### What to produce
Extend the passage below about riding a bike on the AZT through the Sonoran desert, beginning after its final sentence.

### Text shown
I had that realization as I was meandering past the Gila enroute to Kelvin and Ripsey. Riding on that AZT Tapestry and comparing it to the map, and soon enough, smallness becomes the issue. The stretch between PHX and TUC takes two days of haste to cover, three if you’re smart, and progress is measured in little dots and the little dots dont move very faste. The smallness felt can be profound and surprisingly emotional. At some point, somewhere between the to civilizations, there is a day of travel in either direction to get anywhere. This is no man’s land. Anxiety builds up, but for what? A stop light? Where are you going? That is your mind talking. Shut up mind.

There are over 50 gates on the AZT from the Mexican border to Superior Arizona over approximately 300 miles. Gates, in a way, set the tempo. After the 10th gate, the whole process of stopping, getting off heavy awkward bike, opening, going through, dragging bike, then wrestling it back closed…. well, it’s harder than it sounds when it goes like ticking clockwork against the sun’s pace.

Please Close
Please Close – upsideout.blogspot.com

This is Arizona as I want to see it. Not over-laden with humanity, there is something to the Sonoran desert, as far as the eye can see, that kicks calming. No cars, no boats, no bullshit of modernity. In these places, things seem calm. Things are calm. At least, on the surface close to the fire.

Picketpost Trailhead
Picketpost Trailhead

In Arizona, or the Southwest, this type of idea is incredibly easy to get into. Once “into it” well, the truth comes out fairly efficiently because it becomes no joke. Here, almost any direction hides great possibilities for wandering. And within wandering, purpose (or lack thereoff) is easier to define. 

good times with beer and bikes
good times with beer and bikes © upsideout.blogspot.com
onward and outward
onward and outward © upsideout.blogspot.com

It wasn’t so much the 500 miles, but the hasty amount of time it was done in. If the legs were there, the legs were beat. As it should be. You aren’t there to conquer as much as you are there to survive.

### Supplied material
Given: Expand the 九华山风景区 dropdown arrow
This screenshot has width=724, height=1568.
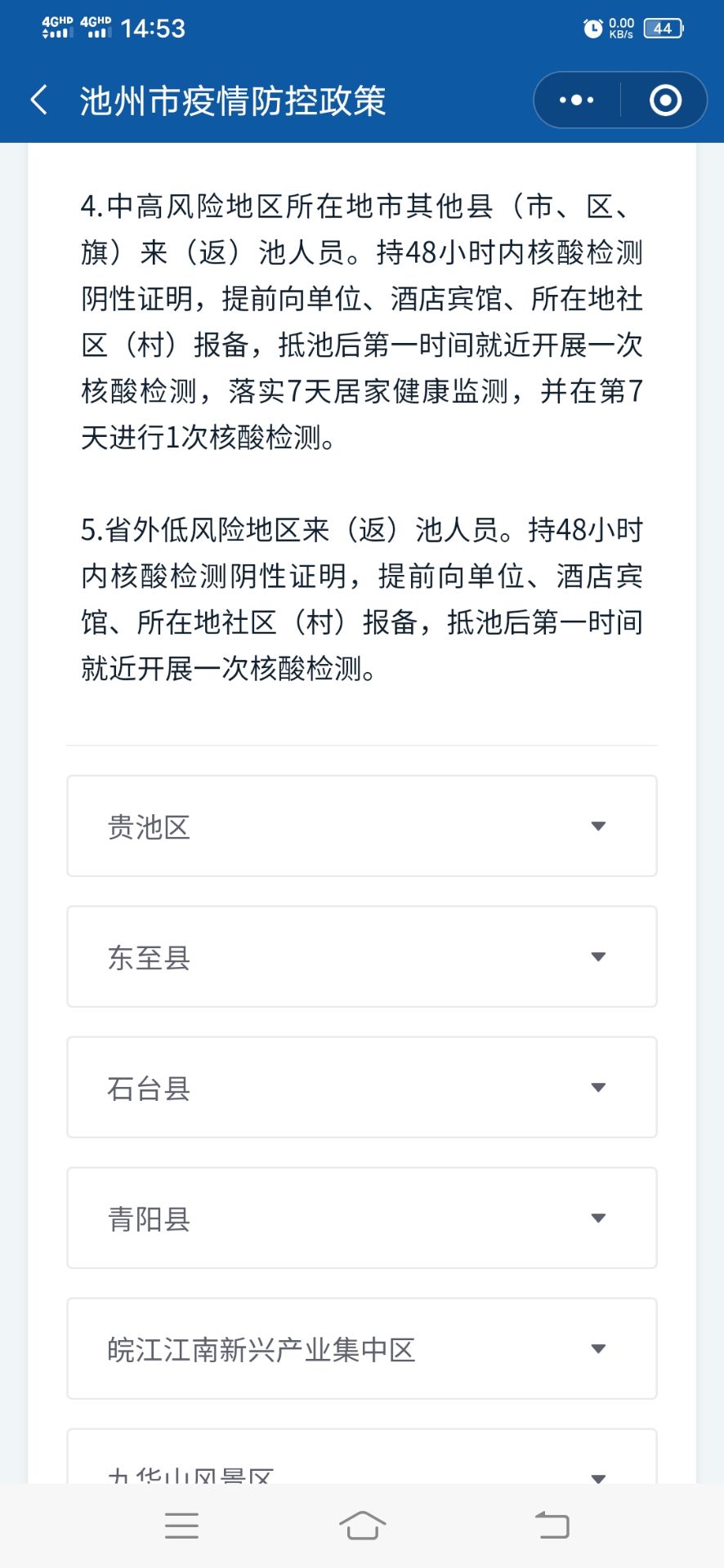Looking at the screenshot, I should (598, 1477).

### Answer for this exercise
smoked legs © upsideout.blogspot.com
smoked legs © upsideout.blogspot.com

Bikepacking makes civilization a wonderful thing. After seven days with one hotel and one home stop, I imagine having to live like this, and wow o wow is all I can think. It might be unbearable. No, it is unbearable. But in time, a new town emerges, and comfort is available once again. A shower, a table, a chair. The little things that separates a man from the elements. I would arrive in Tucson at 9pm one day after leaving the confines of Phoenix via the Light rail. By the time I arrived to Kelvin on the second day of riding, I was cashed in. I would find hwy 77 and ride it south through the mining country to Mammoth – another strange town between PHX and TUC. There, I would scale two large barbed wire fences. This is where I needed Yuri for accountability, because heaving the bike and the gear up and over two 8+ foot barbed wire fences with signs stating “tresspassers would be prosecuted to the fullest” was getting into dumb territory. On the insides of those fences was the extinct TIGER MINE. I would pedal through the extinct strip mine for a few hours it seemed, both getting lost and getting unlost in its own labyrinth of man made canyons and mountains and roads. TO my south was a collapse of excavated earth so large it was unimaginable. It was scary…. creepy. But it was the choice that was made. In time and silence, I would find the end which became the Tiger Mine trailhead of the AZT. From there, it was an easy 2.5 hour pedal to Guero Canelo, where I would ease the pain with a Very Mucho Chicken Burrito, and basque in the success of society. I would then drive the simple hour back to PHX in the truck, and be in amazement that the hour it takes by car, is a two+ day journey by off road cycling.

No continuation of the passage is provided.